8. Social media — useful, but not the whole job
Instagram, TikTok and reels are real channels for a salon — before-and-after transformations are some of the most shareable content there is. But they are the amplifier, not the engine. A sharp, consistent feed of genuine results keeps you top of mind for people who already follow you and occasionally reaches someone new. Don't let it eat the hours that local search, reviews and rebooking deserve. For a single-site salon, ten strong transformation posts a month beats thirty rushed ones.
The problem underneath all of this
Do all eight well and you will get more clients into the salon. But notice what you've built: a machine that turns effort into bookings, where every pound is earned the moment someone sits in the chair, and a quiet midweek is simply a pound that never existed. That fragility is the real problem, and it's why "more customers" never quite feels like enough — a fully booked Saturday can still be wiped out by a fortnight of cancellations and a flu that empties the column.
The structural fix isn't more bookings. It's converting the loyal clients you already have into revenue that doesn't depend on whether they happen to book this month.
Turn your loyal clients into members
Your best clients already come back on a cycle — every six weeks for roots, every month for a blow-dry, every four weeks for their brows. The opportunity most salons miss is to let them pay for that habit upfront — a monthly membership that bundles the maintenance they already buy in exchange for a predictable monthly fee. The structural argument is laid out in full on why memberships, and the practical playbook tailored to salons is on PerkClub for salons.
The maths is what makes it serious. Take a monthly blow-dry or maintenance membership at £45 a month and enrol 40 loyal clients — people who were already coming in on a cycle. That's £1,800 of recurring revenue every month, landing the same date whether the diary is full or thin. Push it to 50 members and you're at £2,250 a month — roughly £75 a day of guaranteed contribution before a single walk-in or new booking. It doesn't replace your column; it puts a floor under it. The broader recurring-revenue case for any high-street business is in MRR for high-street businesses, and we walk through exactly how to set the price in how to price a salon subscription and the wider pricing a membership guide.

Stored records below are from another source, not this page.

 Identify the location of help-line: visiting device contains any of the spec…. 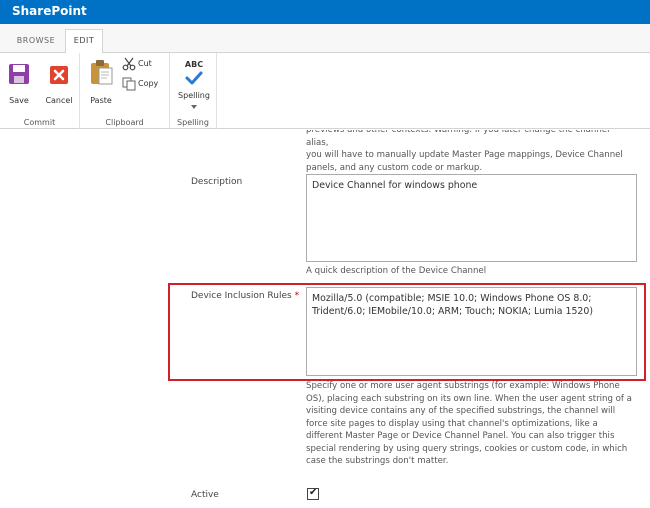
(461, 411).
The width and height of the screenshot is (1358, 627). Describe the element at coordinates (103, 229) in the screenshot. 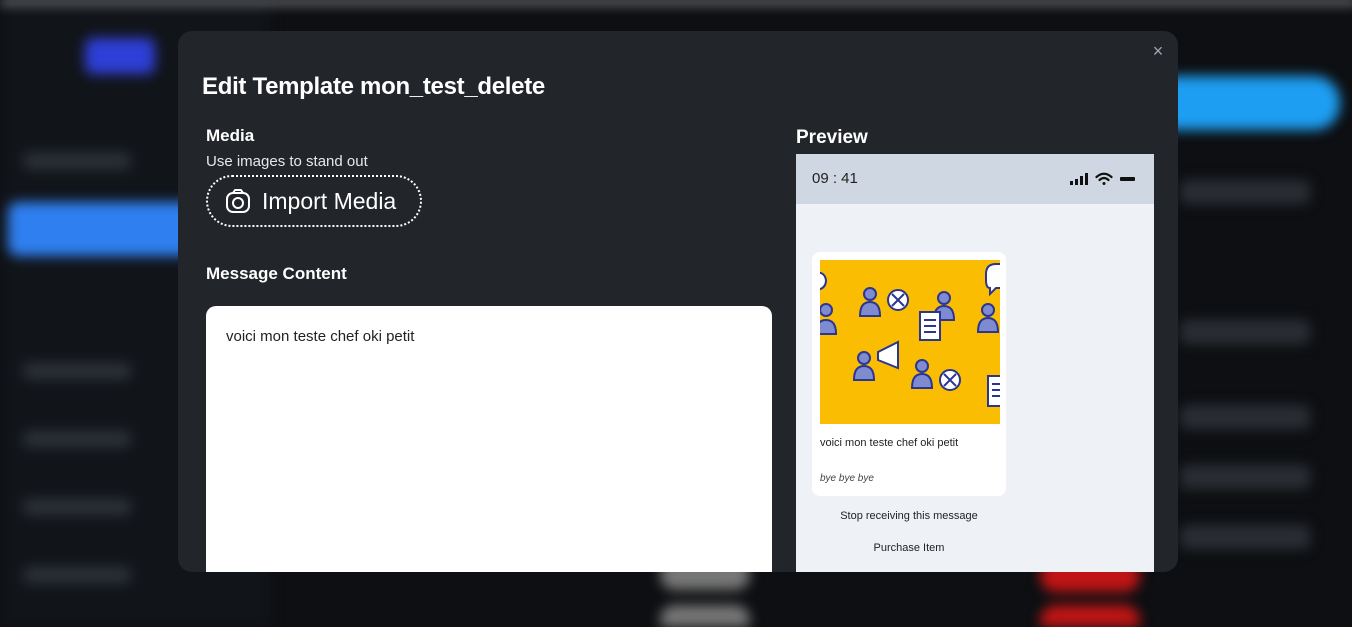

I see `sidebar-item-active` at that location.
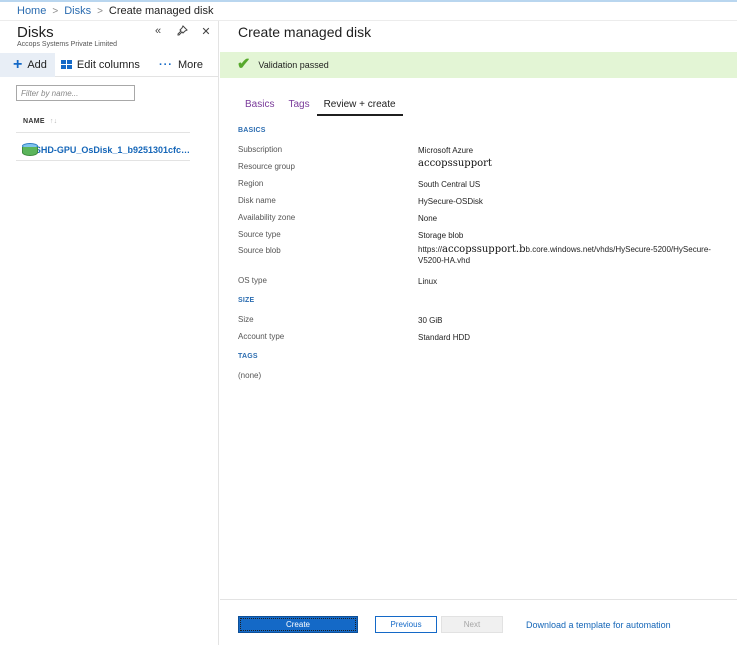 The height and width of the screenshot is (645, 737). What do you see at coordinates (260, 250) in the screenshot?
I see `field-label: Source blob` at bounding box center [260, 250].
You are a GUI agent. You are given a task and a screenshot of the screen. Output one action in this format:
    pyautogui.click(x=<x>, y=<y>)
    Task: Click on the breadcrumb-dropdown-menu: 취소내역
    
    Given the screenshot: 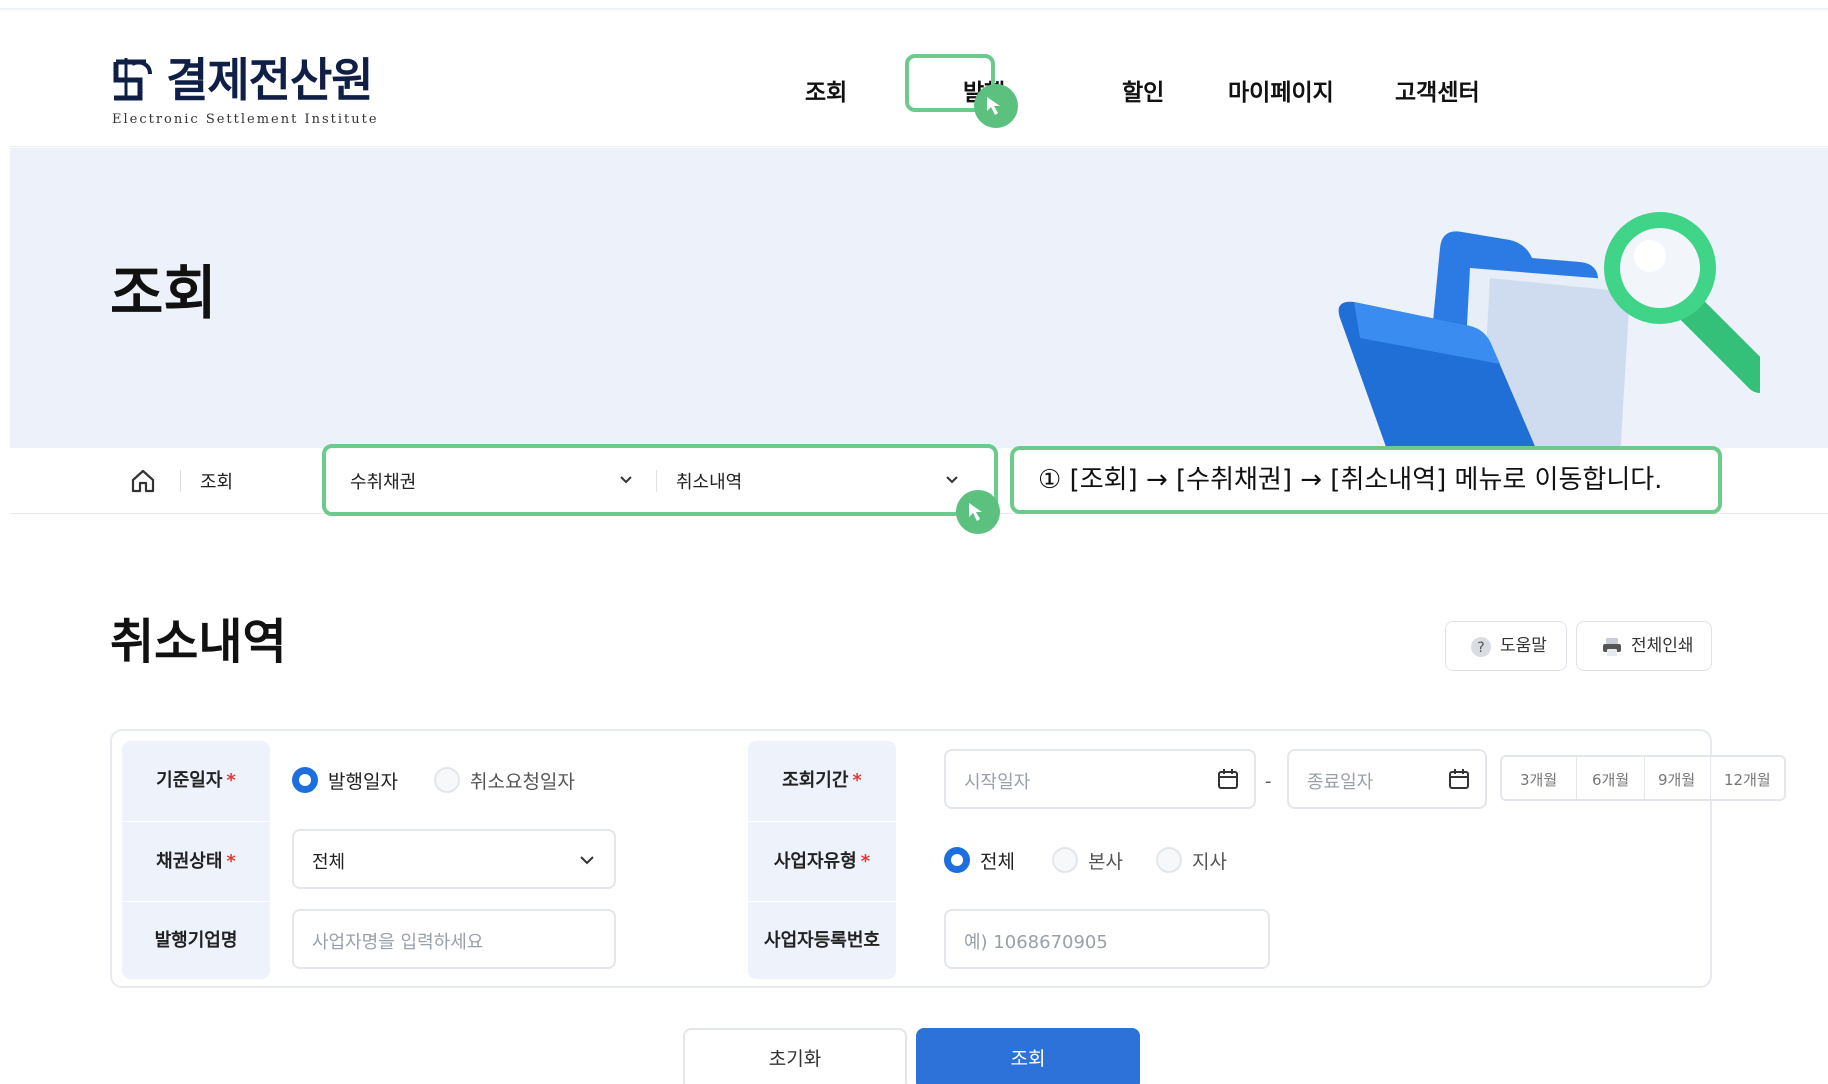 What is the action you would take?
    pyautogui.click(x=709, y=481)
    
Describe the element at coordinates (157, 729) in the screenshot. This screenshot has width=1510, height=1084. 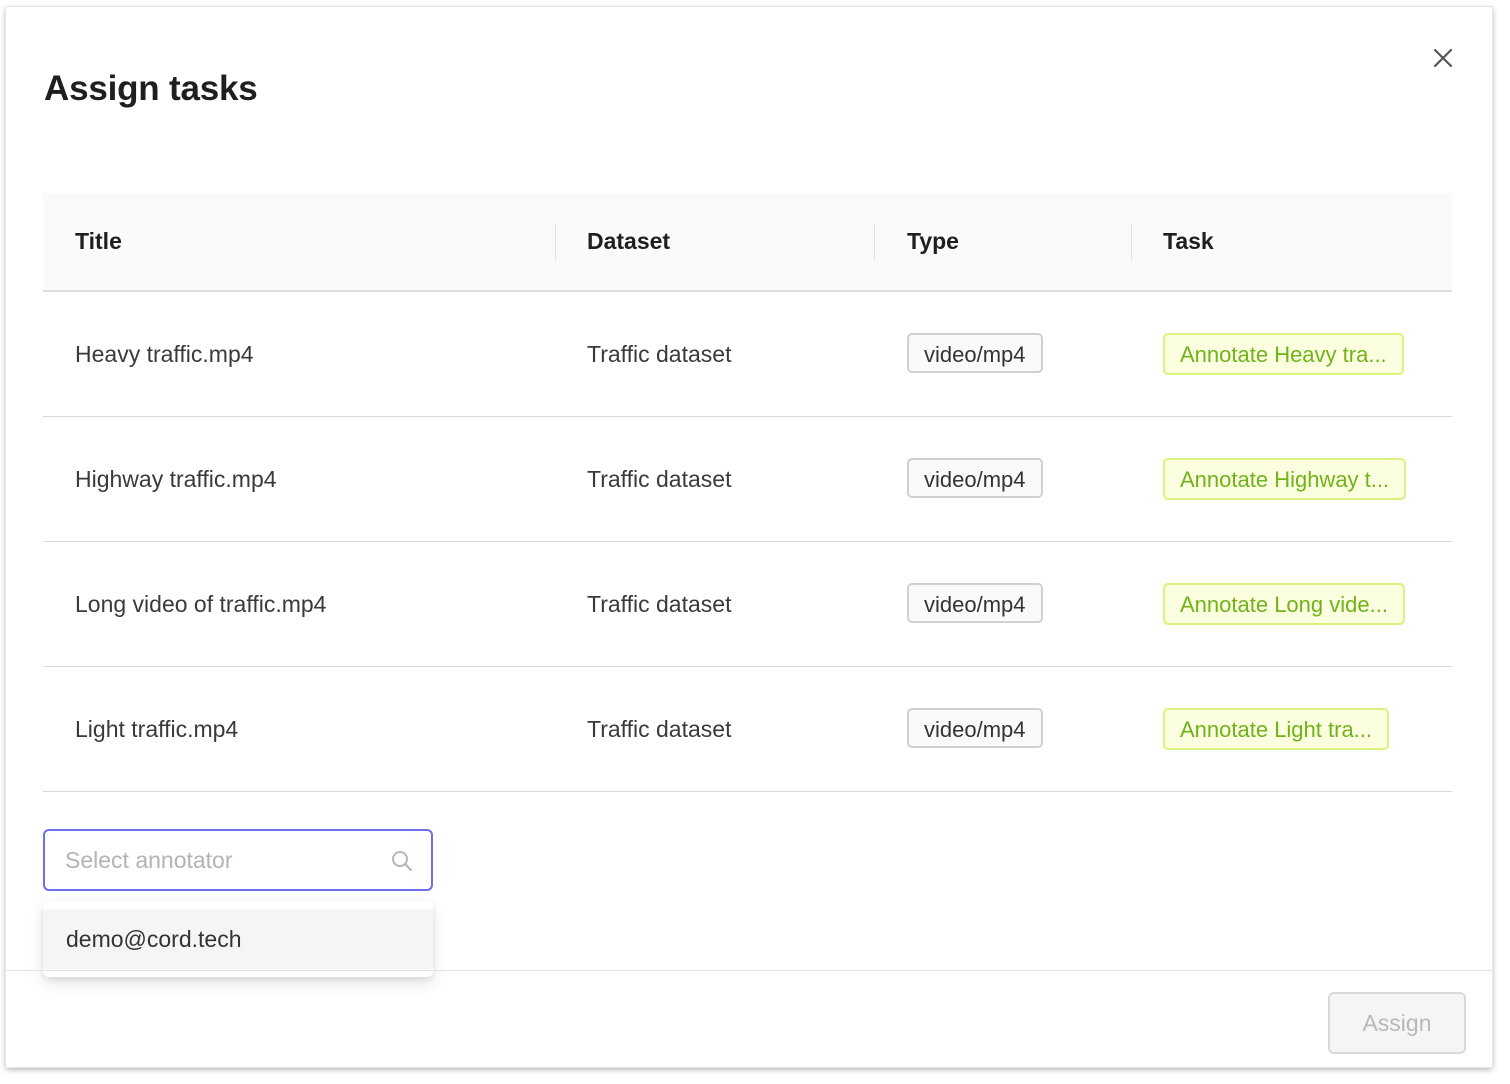
I see `row-title: Light traffic.mp4` at that location.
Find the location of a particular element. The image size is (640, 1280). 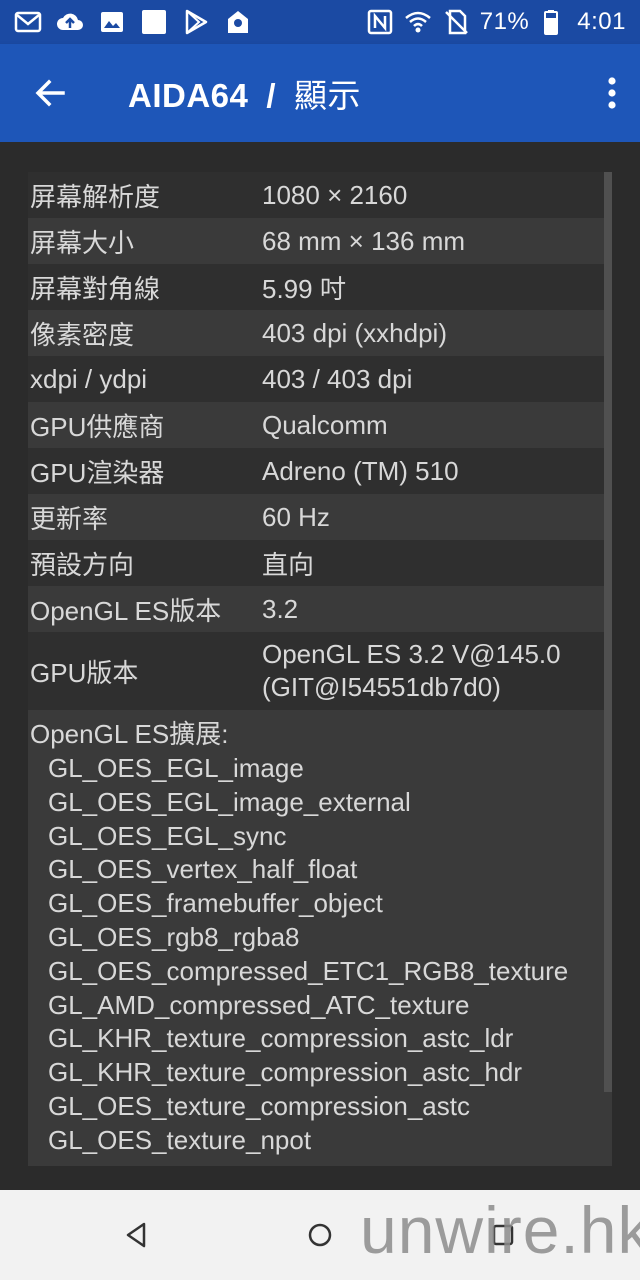

page-subtitle: 顯示 is located at coordinates (328, 96).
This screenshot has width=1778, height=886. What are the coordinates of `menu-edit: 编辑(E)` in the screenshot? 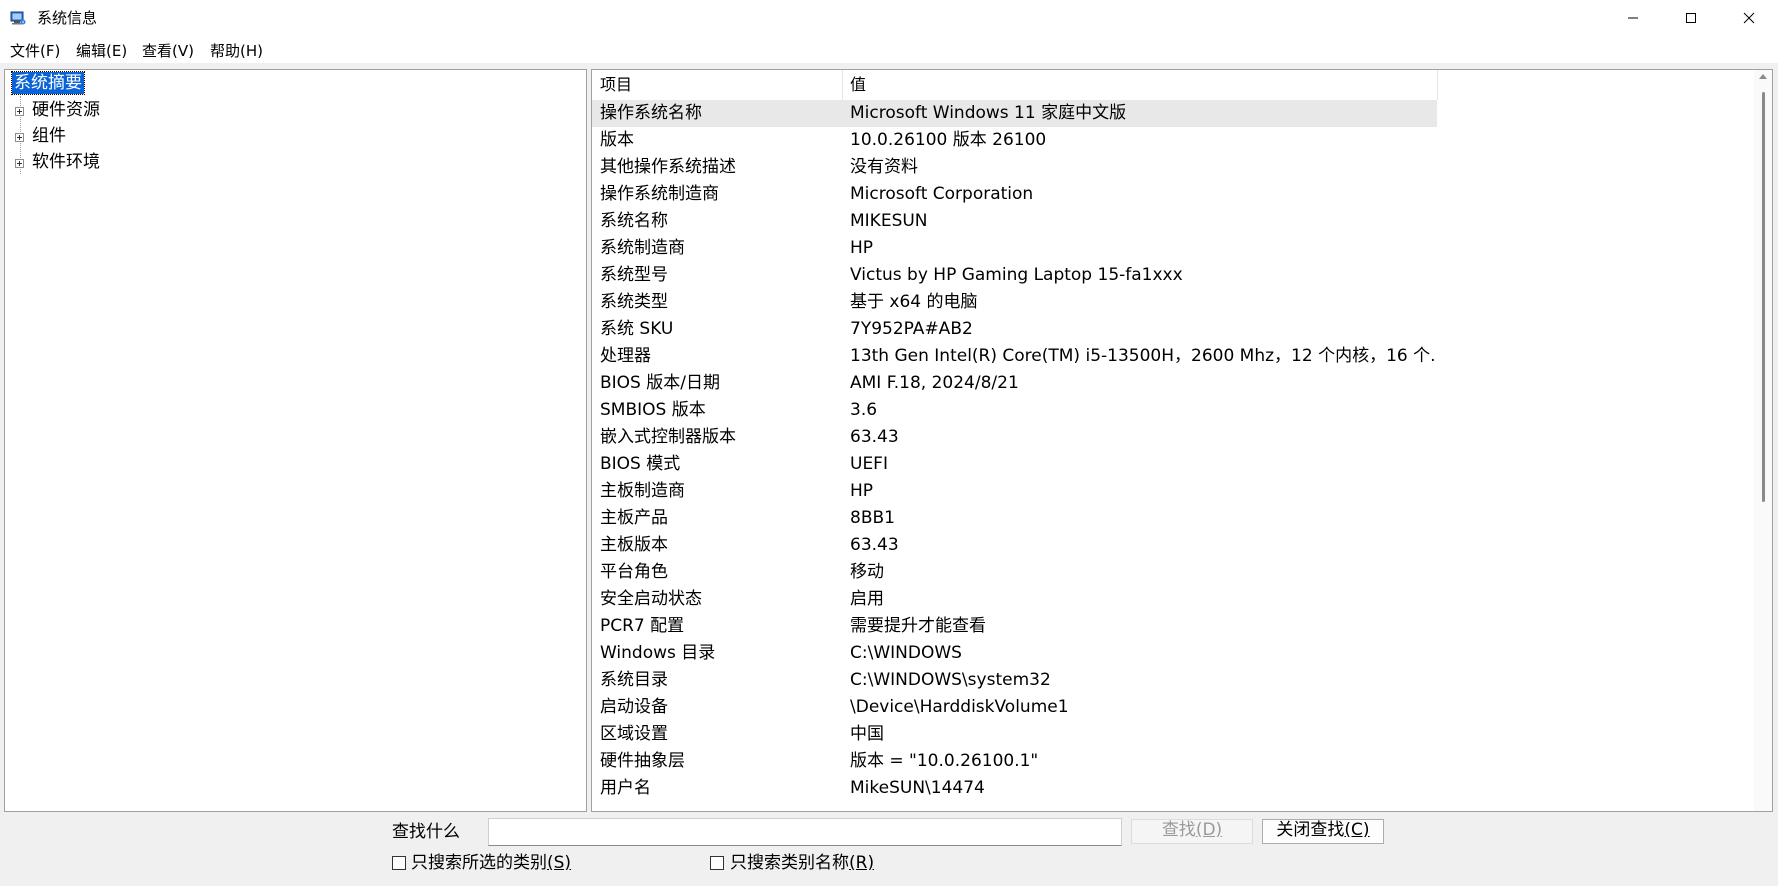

Memberships also quietly improve every other lever on this page. Members book more often (they've pre-paid, so they want their value), which fills more midweek slots and lifts the buzz that draws new clients. They're your most loyal advocates, so they leave the reviews and bring the referrals. And because they sign up with an email, you finally have a contactable list of your best clients — something a stamp card never gave you. The practical guide to deepening that loyalty is in improving salon loyalty, and the step-by-step on enrolling regulars is in converting customers to members.
If you also run a barbering chair or know an owner who does, the same model works there — see our sibling guide on getting more customers into a barbershop. And if the deeper issue is clients drifting away rather than never arriving, start with getting customers to come back.
What to do this week
- Today: complete every field of your Google Business Profile, add a "Book" button, and upload five fresh transformation photos.
- This week: brief every stylist to rebook each client at the chair and to ask happy clients for a review before they leave.
- This month: launch one off-peak midweek offer and one two-sided referral incentive.
- This quarter: pick your repeat-maintenance product, set a membership price that comfortably beats your cost of delivering it (the maths is in pricing a membership), and offer it to the twenty loyal clients you know best.
A full diary gets you through this month. The floor underneath it is what lets you plan the next one.